:: Esercizi da svolgere ::
1: Nell'estratto sui disegni di Cameron, oltre agli ambienti, quali elementi l'autore corre a definire? Elencali tutti.
2: Secondo l'estratto sui disegni di Cameron, perché le applique trovate nella vera cabina del ponte C presentavano bugnature verdi?
3: Scrivi il seguito dell'estratto sui disegni di Cameron, riprendendo subito dopo la sua ultima frase.

:: Estratto fornito

Schizzi allora, eccezionali, la preparazione di quel futuro generatore di grande cinema che avremmo visto realizzato sullo schermo: “si tratta di bozzetti che ho realizzato e che mostrano alcune stanze della nave affondata, si basano sulle mie osservazioni reali durante la mia spedizione al relitto del Titanic nel 1995”. Studi e scommesse e re-invenzioni che hanno modo di divenire sprazzi di una felicità senza confini. Lo pensiamo felice e stupefatto insieme come un bambino, Cameron: “il mio disegno esplora fondamentalmente ciò che ho immaginato fosse il risultato di decenni di immersione sul fondale oceanico. Il legno della cabina è un po’ consumato, ma è sopravvissuto abbastanza bene e l’intarsio in oro è ancora intatto. Al centro a sinistra c’è un’applique capovolta, rimasta sospesa per i cavi. Durante una successiva spedizione al Titanic nel 2005 sono riuscito a far entrare uno dei bot in una vera cabina del ponte C e indovinate un po’ cosa abbiamo scoperto? L’intarsio d’oro era ancora lì, proprio come nel mio disegno. Inoltre, due applique erano state strappate dal muro e penzolavano, capovolte, appese per i cavi, una a ciascun lato della porta. L’unica differenza rispetto al disegno era che queste lampade erano in ottone placcato oro e poiché l’ottone diventa verde quando si corrode, presentavano bugnature verdi”. Non soltanto gli ambienti, Cameron corre a definire le mani dei suoi personaggi, le posture e i volti – non sfuggono nemmeno le creature immerse nella natura, mostruose e no, non ultima quel Xenogenesis che non ha mai visto la luce, una sorta di cavalletta alata che si regge a un piccolo ramo: “l’ho vista in sogno quando avevo diciannove anni, sognai una foresta bioluminescente popolata da lucertole volanti le cui ali erano composte da segmenti disposti a ventaglio, parecchio tempo dopo avrei rispolverato le idee delle lucertole e della foresta per ‘Avatar’” -, accennando, approfondendo, offrendo particolari che definiranno completamente.

::::
:: Dati mostrati

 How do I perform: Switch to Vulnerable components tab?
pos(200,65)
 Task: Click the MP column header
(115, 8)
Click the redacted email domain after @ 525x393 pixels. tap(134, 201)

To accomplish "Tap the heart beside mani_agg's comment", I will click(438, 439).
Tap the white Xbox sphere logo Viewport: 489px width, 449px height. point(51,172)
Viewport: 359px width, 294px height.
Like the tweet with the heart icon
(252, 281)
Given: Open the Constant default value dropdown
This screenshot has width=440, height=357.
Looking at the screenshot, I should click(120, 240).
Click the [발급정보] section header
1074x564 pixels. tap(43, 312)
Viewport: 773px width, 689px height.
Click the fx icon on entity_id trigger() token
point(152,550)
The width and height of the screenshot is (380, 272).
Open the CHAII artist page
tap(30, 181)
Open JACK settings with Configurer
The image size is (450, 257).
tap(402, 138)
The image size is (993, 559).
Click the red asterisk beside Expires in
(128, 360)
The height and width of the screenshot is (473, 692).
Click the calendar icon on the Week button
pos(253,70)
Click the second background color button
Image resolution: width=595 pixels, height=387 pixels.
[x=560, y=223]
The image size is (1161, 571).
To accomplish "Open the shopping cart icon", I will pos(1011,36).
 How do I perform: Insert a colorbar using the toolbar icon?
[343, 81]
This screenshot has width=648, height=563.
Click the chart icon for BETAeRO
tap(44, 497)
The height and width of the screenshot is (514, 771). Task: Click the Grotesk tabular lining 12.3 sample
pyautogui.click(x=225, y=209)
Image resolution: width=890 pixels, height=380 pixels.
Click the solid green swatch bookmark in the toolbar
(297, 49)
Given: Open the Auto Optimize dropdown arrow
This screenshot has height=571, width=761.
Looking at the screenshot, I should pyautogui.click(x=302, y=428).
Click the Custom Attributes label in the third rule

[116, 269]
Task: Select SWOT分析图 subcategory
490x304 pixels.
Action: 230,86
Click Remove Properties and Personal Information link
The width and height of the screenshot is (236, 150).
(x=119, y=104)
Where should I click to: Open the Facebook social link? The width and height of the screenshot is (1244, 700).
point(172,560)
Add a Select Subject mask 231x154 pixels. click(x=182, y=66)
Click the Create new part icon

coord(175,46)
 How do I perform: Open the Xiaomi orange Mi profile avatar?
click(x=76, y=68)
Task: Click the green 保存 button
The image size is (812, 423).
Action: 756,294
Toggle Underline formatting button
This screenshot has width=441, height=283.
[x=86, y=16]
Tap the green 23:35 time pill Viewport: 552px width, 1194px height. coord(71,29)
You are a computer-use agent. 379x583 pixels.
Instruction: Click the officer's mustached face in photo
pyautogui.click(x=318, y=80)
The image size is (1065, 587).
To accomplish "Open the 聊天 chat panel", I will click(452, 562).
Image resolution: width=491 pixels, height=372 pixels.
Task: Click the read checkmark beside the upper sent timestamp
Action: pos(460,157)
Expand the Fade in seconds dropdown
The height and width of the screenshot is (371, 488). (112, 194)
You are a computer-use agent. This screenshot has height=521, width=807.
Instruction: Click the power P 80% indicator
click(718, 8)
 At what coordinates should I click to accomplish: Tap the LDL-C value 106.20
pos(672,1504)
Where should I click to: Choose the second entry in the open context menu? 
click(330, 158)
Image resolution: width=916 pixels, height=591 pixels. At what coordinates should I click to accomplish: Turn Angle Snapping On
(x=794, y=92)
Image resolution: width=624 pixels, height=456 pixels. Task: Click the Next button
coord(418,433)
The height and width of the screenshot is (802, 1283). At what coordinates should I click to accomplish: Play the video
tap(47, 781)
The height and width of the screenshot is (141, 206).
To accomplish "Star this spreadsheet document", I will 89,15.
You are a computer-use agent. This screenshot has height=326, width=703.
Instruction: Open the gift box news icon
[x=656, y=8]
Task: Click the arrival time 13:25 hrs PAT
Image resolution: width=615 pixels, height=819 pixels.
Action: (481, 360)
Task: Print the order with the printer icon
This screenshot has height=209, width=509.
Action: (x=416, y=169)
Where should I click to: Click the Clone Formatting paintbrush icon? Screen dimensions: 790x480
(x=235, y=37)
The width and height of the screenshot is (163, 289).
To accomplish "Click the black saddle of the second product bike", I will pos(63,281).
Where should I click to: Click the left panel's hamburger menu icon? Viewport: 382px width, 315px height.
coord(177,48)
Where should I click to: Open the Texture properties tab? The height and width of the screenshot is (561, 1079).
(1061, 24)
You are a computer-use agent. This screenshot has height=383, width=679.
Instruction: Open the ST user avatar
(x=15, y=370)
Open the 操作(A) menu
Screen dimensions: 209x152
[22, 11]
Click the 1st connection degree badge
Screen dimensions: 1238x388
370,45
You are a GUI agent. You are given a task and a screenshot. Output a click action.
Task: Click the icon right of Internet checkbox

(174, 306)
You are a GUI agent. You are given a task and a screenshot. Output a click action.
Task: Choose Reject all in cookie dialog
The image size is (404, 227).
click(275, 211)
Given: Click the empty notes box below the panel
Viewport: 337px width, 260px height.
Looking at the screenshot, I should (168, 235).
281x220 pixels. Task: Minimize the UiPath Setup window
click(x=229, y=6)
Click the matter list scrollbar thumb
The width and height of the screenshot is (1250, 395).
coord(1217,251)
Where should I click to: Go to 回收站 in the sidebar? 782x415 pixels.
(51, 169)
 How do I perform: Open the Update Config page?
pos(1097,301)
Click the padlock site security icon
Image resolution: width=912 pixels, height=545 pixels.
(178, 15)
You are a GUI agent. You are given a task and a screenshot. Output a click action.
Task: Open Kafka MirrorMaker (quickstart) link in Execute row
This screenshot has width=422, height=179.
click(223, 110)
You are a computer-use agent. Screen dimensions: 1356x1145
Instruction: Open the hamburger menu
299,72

::::

:: Risposte per punto ::
1:
- le mani dei suoi personaggi
- le posture
- i volti
- le creature immerse nella natura

2: Perché erano in ottone placcato oro, e l'ottone diventa verde quando si corrode.

3:
Schizzi e bozzetti per arrivare a un risultato che pareva “generico”. Poi con l’impegno e la ricerca di ogni giorno è arrivato il ritratto di Rose/Kate Winslet, gli occhi e lo sguardo, la mano posata sul lato della fronte e il pollice rientrato, il gomito poggiato sull’elegante cuscino, il “cuore dell’oceano” posato sul petto. Non è Jake Dawson ad averlo seguito, è la mano di Cameron (“ho fatto la controfigura di Di Caprio”), precisa e sognatrice ancora una volta. Un’ultima nota per chi visiterà la mostra. Non fermatevi al nero nastro che sale verso l’alto, tra disegni e fotografie e filmati, addentratevi nelle salette laterali alla grande Sala per non perdervi quegli angoli che ancora di più vi sveleranno i mostri di “Alien” o la realizzazione di “Titanic” o le sembianze del “terminator” Schwarzenegger: per godervi appieno il regista che ha saputo unire arte e i migliori incassi della storia cinematografica.

Elio Rabbione

Nelle immagini: angoli dell’allestimento della mostra; e – tutte Avatar Alliance Foudation © James Cameron – “Schizzo del ritratto di Neytiri”, “Studio su Terminator” (prima del casting di Arnold Schwarzenegger), “Ritratto di Rose” e “Il pianeta Mesa di Xenogenesis” (metà anni ’80).